A practical approach to producing the single-arm linear dextrin, a chimeric glucosaccharide containing an (α-1 → 4) linked portion at the nonreducing end of an (α-1 → 6) glucochain.

How to improve the solubility of linear dextrins (LD) and retain their characteristic helix amphiphilic cavities with flexible embedding capability, is a question worth exploring without adding new chemical groups. The strategy presented in this study is to attach a highly flexible (α-1 → 6) glucochain at the reducing end of LD by preparing a new type of dextrin, referred to as single-arm linear dextrin (SLD). In the actual synthesis, an (α-1 → 6) linked oligosaccharide of DP¯ 10.7 (PDI = 1.28) was formed by extension of glucose units onto sucrose (2 M) by using L940W mutant of the glucansucrase GTF180-ΔN firstly. Next using γ-CD as glucosylation donor γ-CGTase extended this (α-1 → 6) glucochain with (α-1 → 4) bonds.
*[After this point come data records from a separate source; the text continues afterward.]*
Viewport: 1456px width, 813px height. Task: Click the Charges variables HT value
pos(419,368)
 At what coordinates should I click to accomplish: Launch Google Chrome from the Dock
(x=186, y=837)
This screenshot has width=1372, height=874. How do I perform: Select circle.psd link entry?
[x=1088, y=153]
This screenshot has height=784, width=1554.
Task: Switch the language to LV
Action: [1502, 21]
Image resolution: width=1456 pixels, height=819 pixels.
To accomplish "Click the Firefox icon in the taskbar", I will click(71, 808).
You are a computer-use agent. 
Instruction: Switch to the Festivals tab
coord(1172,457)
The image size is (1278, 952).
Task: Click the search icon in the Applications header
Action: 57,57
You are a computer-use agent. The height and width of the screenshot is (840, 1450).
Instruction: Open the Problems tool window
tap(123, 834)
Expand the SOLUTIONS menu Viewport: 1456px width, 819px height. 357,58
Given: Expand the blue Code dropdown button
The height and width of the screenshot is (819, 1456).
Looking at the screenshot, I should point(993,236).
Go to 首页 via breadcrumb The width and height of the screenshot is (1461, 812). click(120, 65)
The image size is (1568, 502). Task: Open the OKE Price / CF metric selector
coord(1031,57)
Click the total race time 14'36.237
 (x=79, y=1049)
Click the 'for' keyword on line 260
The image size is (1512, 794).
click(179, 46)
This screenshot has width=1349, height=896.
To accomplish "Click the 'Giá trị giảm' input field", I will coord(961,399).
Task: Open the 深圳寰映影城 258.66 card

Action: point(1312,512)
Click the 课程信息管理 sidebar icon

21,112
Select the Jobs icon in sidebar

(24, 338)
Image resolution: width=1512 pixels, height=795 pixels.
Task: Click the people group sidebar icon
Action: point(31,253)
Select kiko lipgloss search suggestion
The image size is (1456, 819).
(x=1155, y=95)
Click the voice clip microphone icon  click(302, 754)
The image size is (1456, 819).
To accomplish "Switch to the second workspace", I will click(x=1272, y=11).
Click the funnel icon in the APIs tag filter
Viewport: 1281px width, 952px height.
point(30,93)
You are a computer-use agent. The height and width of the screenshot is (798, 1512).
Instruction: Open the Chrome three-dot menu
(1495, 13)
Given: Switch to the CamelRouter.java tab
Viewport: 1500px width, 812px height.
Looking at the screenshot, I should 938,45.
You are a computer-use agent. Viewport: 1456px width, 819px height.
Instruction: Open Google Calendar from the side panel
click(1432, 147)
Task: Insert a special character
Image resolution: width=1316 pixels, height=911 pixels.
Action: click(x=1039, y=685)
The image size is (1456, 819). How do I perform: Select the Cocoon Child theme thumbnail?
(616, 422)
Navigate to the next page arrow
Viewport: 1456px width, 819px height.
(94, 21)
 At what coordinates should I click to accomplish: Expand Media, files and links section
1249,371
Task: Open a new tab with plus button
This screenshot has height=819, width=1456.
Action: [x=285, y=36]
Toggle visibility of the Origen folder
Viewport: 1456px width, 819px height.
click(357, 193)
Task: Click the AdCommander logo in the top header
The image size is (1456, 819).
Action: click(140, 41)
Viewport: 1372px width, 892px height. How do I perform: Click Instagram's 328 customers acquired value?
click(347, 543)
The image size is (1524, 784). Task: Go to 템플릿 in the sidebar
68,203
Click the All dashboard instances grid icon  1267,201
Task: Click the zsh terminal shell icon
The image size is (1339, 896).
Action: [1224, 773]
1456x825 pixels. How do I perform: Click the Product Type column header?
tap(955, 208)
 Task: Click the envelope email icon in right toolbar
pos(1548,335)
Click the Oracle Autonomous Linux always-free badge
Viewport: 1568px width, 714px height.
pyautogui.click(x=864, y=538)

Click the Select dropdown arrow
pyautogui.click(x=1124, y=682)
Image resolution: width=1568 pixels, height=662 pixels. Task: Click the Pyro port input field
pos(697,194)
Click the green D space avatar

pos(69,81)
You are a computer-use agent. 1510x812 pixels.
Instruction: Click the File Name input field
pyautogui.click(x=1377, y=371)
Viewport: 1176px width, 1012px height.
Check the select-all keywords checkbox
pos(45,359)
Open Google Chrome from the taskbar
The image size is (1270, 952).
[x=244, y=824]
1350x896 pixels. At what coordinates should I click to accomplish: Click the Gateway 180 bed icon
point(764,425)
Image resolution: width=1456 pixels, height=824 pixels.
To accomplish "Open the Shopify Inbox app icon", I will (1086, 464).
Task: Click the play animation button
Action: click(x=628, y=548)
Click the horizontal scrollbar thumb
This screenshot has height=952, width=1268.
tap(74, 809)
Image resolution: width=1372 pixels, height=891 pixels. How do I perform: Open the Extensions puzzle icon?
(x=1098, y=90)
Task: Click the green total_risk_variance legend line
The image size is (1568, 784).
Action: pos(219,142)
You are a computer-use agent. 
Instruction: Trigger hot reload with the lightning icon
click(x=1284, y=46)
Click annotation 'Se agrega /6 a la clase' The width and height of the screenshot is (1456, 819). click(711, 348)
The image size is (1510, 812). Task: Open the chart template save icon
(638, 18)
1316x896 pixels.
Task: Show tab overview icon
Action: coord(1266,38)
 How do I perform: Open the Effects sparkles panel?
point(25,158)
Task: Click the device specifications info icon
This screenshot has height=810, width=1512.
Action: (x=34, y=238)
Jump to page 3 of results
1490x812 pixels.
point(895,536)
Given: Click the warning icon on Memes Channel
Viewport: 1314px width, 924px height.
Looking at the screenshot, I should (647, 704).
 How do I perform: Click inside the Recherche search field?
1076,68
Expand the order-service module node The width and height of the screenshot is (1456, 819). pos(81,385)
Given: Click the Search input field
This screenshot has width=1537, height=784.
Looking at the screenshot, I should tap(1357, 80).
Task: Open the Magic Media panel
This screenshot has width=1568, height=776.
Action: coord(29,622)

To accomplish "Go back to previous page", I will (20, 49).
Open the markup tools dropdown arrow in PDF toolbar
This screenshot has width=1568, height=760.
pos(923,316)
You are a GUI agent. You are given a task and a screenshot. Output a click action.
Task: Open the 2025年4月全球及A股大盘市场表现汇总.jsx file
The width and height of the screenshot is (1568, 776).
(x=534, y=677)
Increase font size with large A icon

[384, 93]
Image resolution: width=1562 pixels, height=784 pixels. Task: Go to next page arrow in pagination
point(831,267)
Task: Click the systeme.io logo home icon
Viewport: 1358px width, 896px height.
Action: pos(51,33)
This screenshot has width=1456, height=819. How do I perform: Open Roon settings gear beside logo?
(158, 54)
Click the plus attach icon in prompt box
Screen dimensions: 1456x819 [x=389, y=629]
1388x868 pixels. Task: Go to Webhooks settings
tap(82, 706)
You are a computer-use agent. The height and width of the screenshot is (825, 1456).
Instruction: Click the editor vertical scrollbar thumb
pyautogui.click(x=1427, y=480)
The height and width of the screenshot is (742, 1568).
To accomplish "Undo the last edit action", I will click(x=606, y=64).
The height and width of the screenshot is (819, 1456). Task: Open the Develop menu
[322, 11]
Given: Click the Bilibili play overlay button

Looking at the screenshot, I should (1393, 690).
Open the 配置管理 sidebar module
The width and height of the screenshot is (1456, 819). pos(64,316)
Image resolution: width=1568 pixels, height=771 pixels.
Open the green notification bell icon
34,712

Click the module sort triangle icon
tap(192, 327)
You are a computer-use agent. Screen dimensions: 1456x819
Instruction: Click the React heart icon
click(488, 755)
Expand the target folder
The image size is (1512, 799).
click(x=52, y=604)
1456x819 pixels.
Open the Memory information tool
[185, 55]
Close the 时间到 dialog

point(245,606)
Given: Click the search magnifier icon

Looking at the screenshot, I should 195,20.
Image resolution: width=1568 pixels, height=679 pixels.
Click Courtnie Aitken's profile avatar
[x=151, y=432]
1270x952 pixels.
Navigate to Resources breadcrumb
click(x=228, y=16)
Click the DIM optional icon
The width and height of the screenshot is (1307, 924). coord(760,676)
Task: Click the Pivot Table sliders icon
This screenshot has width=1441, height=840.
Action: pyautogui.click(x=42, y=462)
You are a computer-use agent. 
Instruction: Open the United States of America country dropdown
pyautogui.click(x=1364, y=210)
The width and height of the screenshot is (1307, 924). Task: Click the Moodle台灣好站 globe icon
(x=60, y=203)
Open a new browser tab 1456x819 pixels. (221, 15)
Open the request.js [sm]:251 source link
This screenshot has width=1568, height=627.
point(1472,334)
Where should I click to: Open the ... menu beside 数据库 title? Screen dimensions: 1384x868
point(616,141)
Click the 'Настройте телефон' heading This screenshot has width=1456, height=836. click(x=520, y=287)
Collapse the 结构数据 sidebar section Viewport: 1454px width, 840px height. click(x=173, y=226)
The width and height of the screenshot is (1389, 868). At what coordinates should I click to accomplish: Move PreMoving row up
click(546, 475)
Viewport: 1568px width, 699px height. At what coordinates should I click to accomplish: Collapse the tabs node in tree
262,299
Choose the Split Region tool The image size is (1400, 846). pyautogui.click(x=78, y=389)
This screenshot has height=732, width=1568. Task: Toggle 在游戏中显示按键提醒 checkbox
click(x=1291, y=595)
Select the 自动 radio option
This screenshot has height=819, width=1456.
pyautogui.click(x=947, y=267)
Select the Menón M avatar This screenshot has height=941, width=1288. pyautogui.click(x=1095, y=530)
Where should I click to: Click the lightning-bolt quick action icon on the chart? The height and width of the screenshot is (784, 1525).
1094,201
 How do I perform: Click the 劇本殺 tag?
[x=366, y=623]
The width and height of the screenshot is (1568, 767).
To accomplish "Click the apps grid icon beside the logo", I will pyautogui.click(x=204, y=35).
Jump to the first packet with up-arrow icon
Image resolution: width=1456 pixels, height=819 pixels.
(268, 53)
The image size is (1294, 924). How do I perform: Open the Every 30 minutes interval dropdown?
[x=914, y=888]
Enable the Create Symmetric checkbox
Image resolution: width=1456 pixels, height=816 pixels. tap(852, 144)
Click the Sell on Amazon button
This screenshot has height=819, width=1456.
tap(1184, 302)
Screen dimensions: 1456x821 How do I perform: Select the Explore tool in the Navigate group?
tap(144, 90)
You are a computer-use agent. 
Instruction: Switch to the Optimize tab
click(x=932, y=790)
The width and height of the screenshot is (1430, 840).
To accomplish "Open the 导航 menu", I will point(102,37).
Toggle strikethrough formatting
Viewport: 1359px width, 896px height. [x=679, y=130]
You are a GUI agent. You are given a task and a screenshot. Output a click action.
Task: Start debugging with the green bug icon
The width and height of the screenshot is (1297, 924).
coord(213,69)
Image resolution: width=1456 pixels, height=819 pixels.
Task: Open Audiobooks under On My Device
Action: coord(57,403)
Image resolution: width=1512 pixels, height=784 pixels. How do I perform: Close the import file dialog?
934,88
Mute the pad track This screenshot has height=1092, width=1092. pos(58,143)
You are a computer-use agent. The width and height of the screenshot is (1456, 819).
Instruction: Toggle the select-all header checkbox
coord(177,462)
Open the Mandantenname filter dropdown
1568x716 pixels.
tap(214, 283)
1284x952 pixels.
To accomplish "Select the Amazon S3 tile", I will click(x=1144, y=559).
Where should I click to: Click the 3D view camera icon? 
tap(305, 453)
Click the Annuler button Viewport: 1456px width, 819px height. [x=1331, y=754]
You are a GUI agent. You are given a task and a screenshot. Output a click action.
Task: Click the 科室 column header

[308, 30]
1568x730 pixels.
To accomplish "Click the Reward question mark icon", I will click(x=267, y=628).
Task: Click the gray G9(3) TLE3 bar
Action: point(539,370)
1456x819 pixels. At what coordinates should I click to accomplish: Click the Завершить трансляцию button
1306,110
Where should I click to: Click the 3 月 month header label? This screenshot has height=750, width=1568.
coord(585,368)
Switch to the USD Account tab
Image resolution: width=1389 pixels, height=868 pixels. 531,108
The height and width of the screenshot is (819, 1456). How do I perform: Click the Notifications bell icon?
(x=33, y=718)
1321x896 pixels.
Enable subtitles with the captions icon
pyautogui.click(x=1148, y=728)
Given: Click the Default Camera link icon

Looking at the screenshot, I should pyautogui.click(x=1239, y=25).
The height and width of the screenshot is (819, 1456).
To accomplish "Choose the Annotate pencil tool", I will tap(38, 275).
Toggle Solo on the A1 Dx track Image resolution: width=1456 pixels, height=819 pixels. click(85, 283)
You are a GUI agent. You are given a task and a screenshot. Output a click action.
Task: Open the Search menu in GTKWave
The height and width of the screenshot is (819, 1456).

SLD is a chimeric glucosaccharide comprising an (α-1 → 4) linked part (DP¯ 10.5) attached to the nonreducing end of an (α-1 → 6) glucochain as verified by enzyme fingerprinting and H NMR. Furthermore, SLD was validated to show greatly improved solubility and dispersibility of resveratrol in water, as indicated by a 3.12-fold enhancement over the solubility in the presence of 0.014 M SLD. This study provided a new strategy for solving the solubility problem of LD and opens possibilities for new design of the fine structure of starch-like materials.